今、自分は奈良に住んでいる。特に、何も考えず、住み始めた。
そこに恋人がいて、友達がいたから。
それまでは、愛知にいた。そこに、仕事があったから。
それまでは、千葉にいた。その妻の実家があり、共働きだったので、また私が頼りなかったので、という理由が大きかったと思う。
その前は埼玉、岐阜、神奈川… やはり知人がいたり、仕事のためであったり、「ここ、いいね!」と、一緒に暮らす人と住む場所を探したりして。
住む場所には、住む自分の、何らかの意思が働いて、その場所を選んで来たようだ。
だが、一つだけ、自分の意思が働かなかった場所がある。生まれた場所── 東京だ。
気づいたら、自分はそこにいた。
物というものは、目的をもってつくられるらしい。私も、一つの「物」である。
だが、私は何を目的につくられたのか分からない。その造物者も知らない。
気がつけば生きていて、歳を取り、その「生きる場所」の選択だけをし、現実的に引っ越しを繰り返し、精神的にも彷徨い、その場所を選んできた、と言えるだろう。
だが、そもそも私は自分の存在理由を知らない。何のために生まれ、何のために死んでいくのか、わからない。
この「ために」のために、何か、考えているかのようである。
些細なことを、自分の中で肥大化し、ひとりでさも絶望の淵に喘いでいたり、もうダメだと、やはり絶望の中に沈む。
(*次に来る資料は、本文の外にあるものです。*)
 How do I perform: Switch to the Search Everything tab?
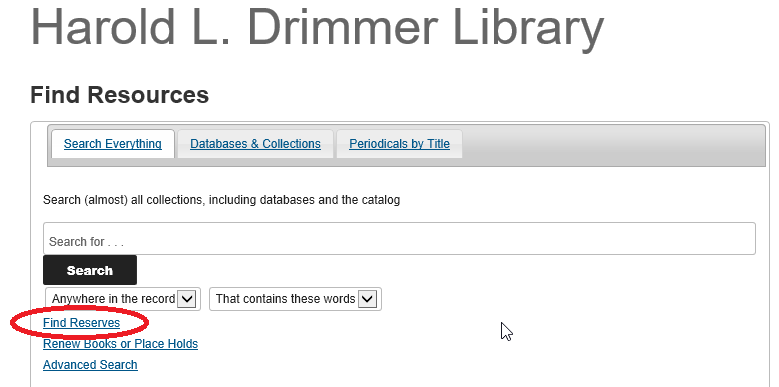[113, 144]
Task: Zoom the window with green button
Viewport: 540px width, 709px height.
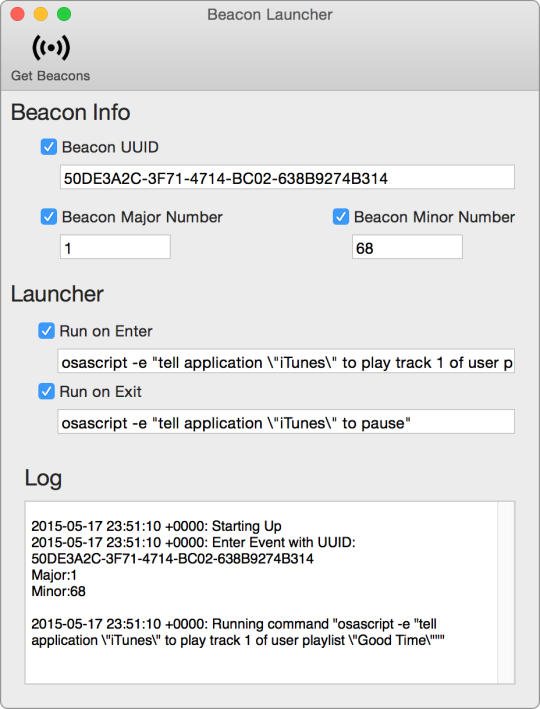Action: tap(64, 14)
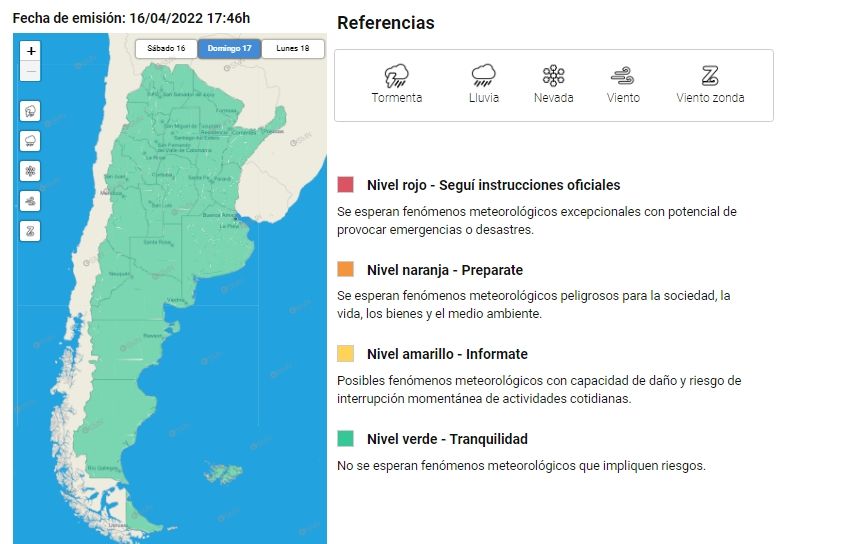Screen dimensions: 847x544
Task: Click the Viento icon in Referencias
Action: tap(623, 76)
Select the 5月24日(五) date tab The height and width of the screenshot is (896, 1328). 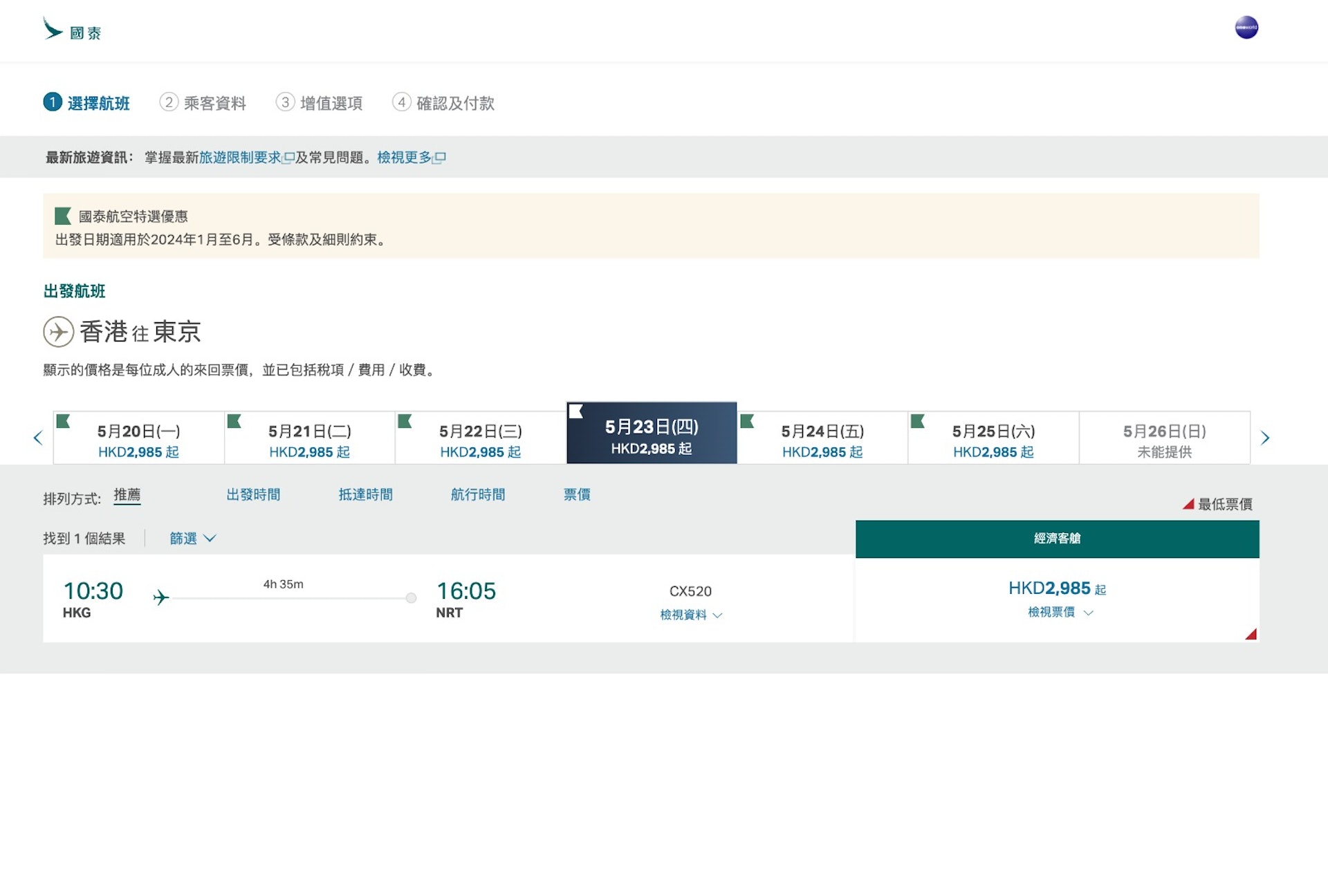click(822, 439)
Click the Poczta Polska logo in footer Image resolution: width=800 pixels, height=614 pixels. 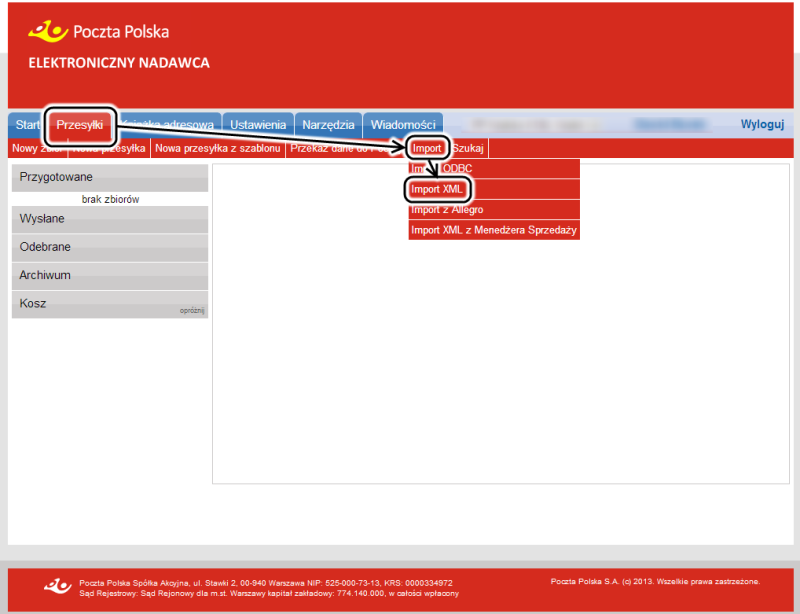[58, 585]
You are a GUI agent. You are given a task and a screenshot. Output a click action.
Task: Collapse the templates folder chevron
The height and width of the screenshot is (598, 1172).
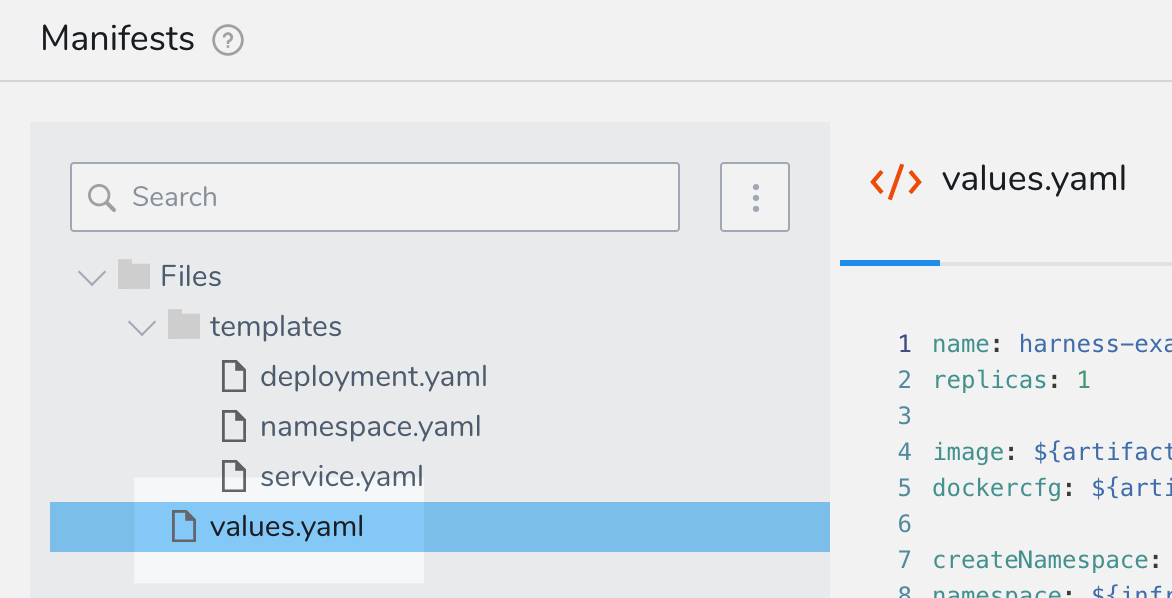click(142, 328)
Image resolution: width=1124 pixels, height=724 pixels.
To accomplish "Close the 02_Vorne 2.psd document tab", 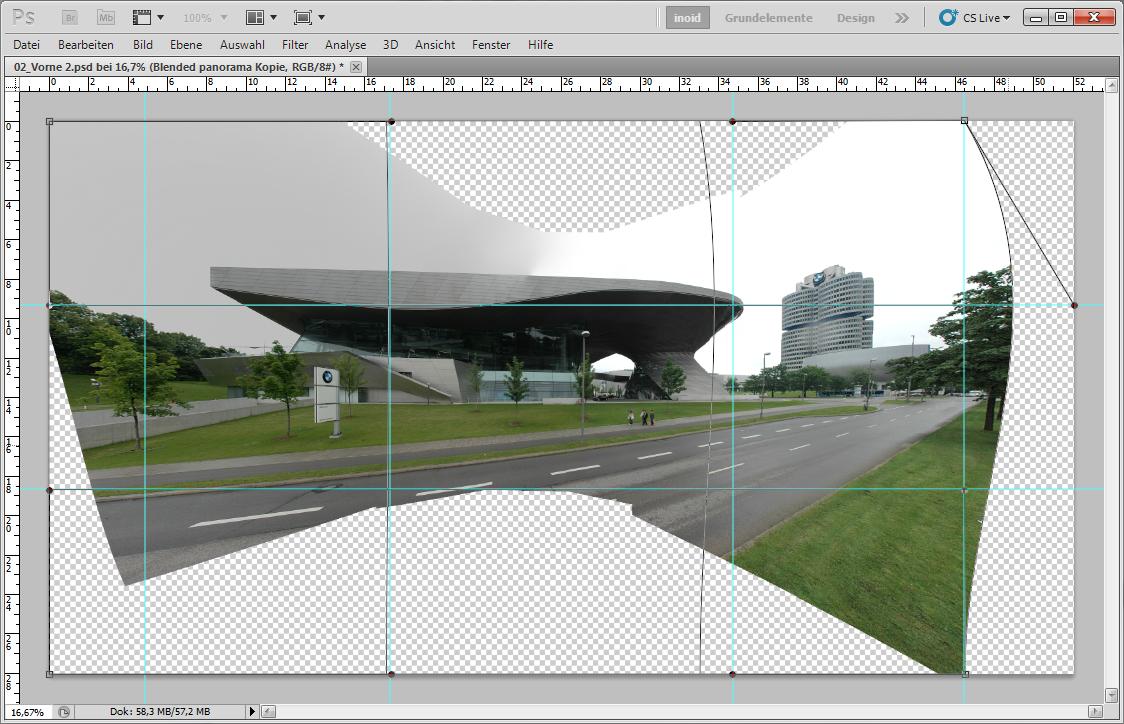I will tap(356, 66).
これも、「意味のないもの」に意味を付けようとする、悪あがきのように見える。
意味がないから意味を付けられる。「無意味」という意味さえ付けられる。
意味の意味さえ知らず、意味を付けよう、見つけようとする。
自分がなぜそうするのかも分からずに。
なぜそうするのか分からない。それが生の本質、生に本質があるとしたら、理由も知らず、わけもわからず生きているという、それが生の本質であるように思える。
だが、だから考えるのだ。考えることができるのだ。
そこに意味など、ほんとうには付けられないからこそ、もがき、苦しむことができるのだ。